These in-their-own-words pieces are told to Patricia Lane and co-edited with input from the interviewee for the purpose of brevity.
Iman Berry is inspired by her Islamic faith to energize others to care for the planet.
This 22-year-old Western University business and political science student from Windsor, Ont., co-founded Green Ummah to create an ecological movement for Canadian Muslims and to educate others about climate action.
Tell us about your project.
When I volunteered with the Canadian Muslim Vote initiative in the federal and municipal elections, we heard a lot of concern about climate change and the environment from Muslims. They wanted more information about how they can help, in part because our faith requires us to care for our planet. In 2020, I co-founded Green Ummah, which translates loosely as “Green Muslims coming together”, to help meet that need.
We worked with teachers and scientists to design a school-based curriculum that offers teachers both a faith-based and secular approach. Nature Canada provides funding for any class to take a field trip to a nearby natural area, where the children meet with a naturalist. The curriculum emphasizes Indigenous teachings and encourages leadership by having students design and implement a project to make a difference. In 2021, we reached about 100 kids. This spring, we will reach
Green Ummah was also active in the last municipal elections, educating social media audiences about the role municipalities can play in protecting the environment.
We run a competition awarding prizes for the best blogs that imagine a better future.
Iman Berry, a 22-year-old Western University business and political science student from Windsor, Ont., co-founded Green Ummah to create an ecological movement for Canadian Muslims. #YouthClimateAction
We have also given presentations in mosques.
How else have you been involved?
I participated in Nature Canada’s “Nature on the Hill” and met with members of Parliament to ask for rapid action on climate change. When I asked why support for the Trans Mountain pipeline expansion continues in the face of climate change and huge costs, one MP explained that many Canadians are not yet ready to live without fossil fuels. This made my work at Green Ummah seem even more relevant.
Tell us about your background.
My parents believe they have a faith-based obligation to make their voices heard when there is injustice and to give their time and energy to help others less fortunate. When they went to a rally or joined others to feed hungry people, they took me and my sister with them.
In high school, I volunteered in my member of Parliament’s office. MP Brian Masse showed me that politicians can make a big difference for ordinary people. I invited him to speak at our mosque and since then, politicians have been regular guests. This helps people know who to turn to when they have a problem and to put a face on decision-makers. Since I saw the movie The Day After Tomorrow, I have been alive to the reality of the need to protect our futures. Green Ummah is a way to help others see that, too.

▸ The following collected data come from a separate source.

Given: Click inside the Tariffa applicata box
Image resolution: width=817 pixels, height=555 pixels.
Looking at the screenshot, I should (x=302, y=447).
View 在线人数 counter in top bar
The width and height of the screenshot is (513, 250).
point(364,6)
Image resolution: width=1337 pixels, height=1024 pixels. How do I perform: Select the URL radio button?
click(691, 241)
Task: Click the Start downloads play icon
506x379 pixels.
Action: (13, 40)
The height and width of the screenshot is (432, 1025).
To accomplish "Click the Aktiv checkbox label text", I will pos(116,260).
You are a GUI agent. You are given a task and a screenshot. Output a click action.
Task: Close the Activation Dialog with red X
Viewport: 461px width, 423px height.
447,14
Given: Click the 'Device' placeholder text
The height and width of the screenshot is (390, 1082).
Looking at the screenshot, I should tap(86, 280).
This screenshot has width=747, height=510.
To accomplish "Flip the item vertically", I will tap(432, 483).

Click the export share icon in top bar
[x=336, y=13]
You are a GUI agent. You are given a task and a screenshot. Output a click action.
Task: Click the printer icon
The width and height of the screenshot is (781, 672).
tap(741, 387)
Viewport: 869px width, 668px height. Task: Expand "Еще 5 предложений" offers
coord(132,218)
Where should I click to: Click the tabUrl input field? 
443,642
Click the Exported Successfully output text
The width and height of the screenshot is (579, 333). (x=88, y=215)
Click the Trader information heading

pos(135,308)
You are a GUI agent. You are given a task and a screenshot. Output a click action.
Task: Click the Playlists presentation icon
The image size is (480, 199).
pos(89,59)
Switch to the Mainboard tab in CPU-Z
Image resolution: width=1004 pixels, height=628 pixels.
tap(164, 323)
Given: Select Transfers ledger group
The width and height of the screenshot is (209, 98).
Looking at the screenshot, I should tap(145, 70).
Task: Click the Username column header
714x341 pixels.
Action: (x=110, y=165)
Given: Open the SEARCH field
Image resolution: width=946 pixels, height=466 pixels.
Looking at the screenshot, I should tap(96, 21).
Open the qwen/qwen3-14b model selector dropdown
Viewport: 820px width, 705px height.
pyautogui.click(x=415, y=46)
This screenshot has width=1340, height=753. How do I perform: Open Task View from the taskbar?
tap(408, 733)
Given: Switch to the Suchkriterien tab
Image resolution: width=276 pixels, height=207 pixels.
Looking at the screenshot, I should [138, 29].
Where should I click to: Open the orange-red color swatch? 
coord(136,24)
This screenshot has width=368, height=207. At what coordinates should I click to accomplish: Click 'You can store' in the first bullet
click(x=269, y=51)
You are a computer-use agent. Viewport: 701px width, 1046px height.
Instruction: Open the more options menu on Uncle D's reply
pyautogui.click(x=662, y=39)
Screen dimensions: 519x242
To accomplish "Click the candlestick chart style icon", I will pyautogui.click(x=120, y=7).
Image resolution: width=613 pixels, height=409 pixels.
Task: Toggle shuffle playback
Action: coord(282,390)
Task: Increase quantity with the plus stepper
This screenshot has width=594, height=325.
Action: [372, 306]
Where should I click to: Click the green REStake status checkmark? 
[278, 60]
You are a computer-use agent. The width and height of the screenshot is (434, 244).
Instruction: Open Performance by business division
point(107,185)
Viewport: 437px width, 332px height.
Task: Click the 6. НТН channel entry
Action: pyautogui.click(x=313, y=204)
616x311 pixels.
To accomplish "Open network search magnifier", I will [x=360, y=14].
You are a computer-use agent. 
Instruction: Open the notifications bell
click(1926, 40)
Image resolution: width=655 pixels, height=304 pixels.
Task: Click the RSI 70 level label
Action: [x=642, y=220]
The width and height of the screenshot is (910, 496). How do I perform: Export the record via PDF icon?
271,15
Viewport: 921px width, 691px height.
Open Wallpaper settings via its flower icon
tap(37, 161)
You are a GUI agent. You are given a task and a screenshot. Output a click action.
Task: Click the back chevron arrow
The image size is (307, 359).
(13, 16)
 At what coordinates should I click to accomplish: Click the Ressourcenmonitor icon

What makes your work hard?
Decision-makers seem too willing to settle for half-measures to create the impression that they care. But the reality is that the entire business model must change if we are to keep our planet cool enough for a decent future. An oil company might green its production process but if it is still producing oil, it is contributing to catastrophe. As a business student, it is challenging to imagine how we can have a fashion industry if we intend to produce fewer clothes.
What gives you hope?
Everywhere I go, I see people of all ages involved and engaged. None of us is alone.
What do you see if we get this right?
When we have figured out how to live well within the Earth’s capacity, we will be so much better able to solve the other crises.
What would you like to say to other young people?
You might feel like your idea doesn’t matter but the truth is that it does. We need everyone. You will get more done if you join an organization that supports your talents.
What about older readers?
Climate change is affecting you right now where you live but it will affect my generation more than it will ever affect you. Your actions now matter to our future.